## YOUR INSTRUCTIONS
Reproduce word for word the lines from the one containing "Given: Click into the Search field" through the one containing "Looking at the", both included, and leave the pictures out of your answer.

## GIVEN INFORMATION
>> Start

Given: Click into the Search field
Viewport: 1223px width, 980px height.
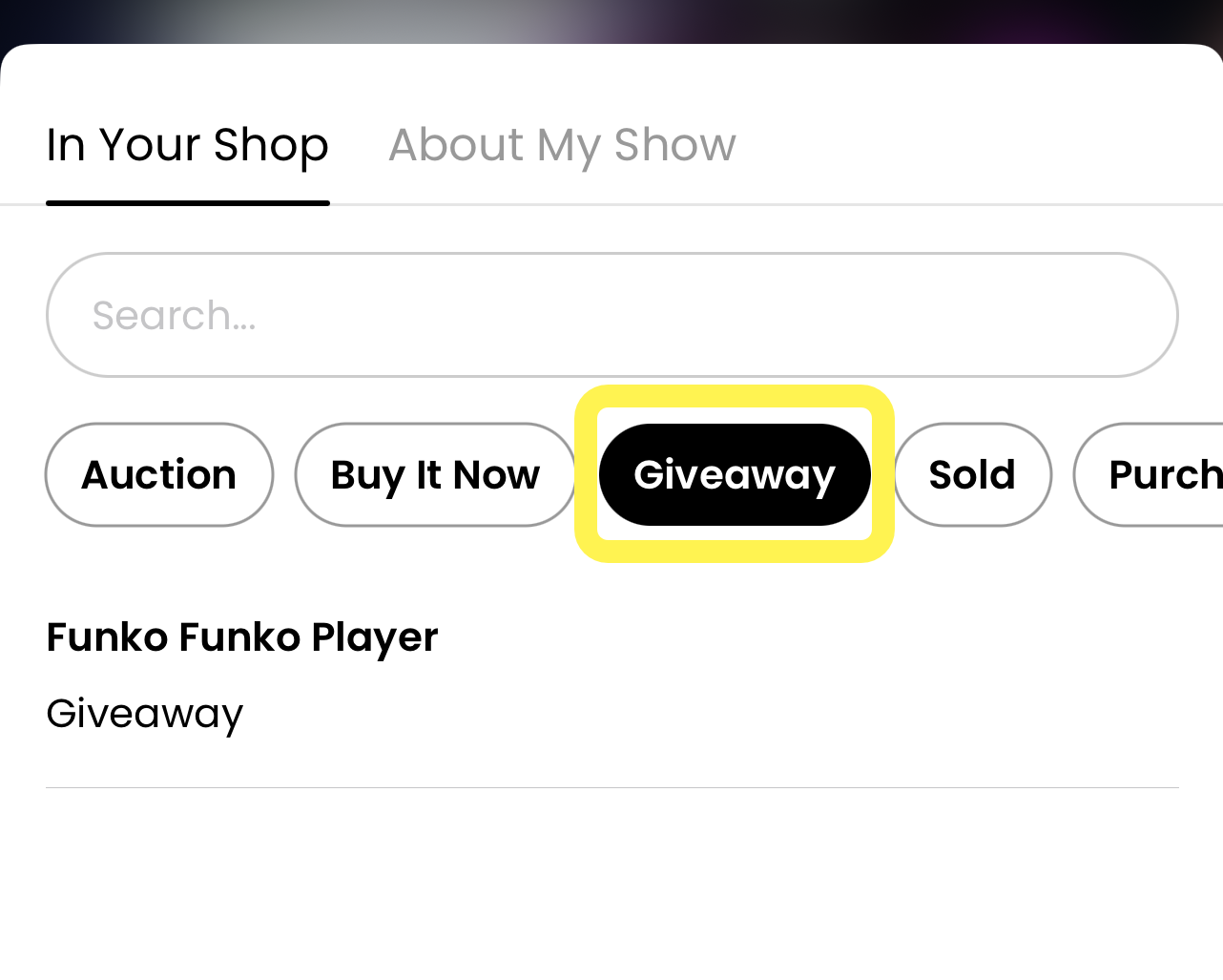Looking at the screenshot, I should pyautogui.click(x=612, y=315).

>> End
>> Start

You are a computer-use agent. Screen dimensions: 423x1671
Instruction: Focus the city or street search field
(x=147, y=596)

>> End

## WORKED ANSWER
Given: Click into the Search field
Viewport: 1223px width, 980px height.
Looking at the screenshot, I should pyautogui.click(x=612, y=315).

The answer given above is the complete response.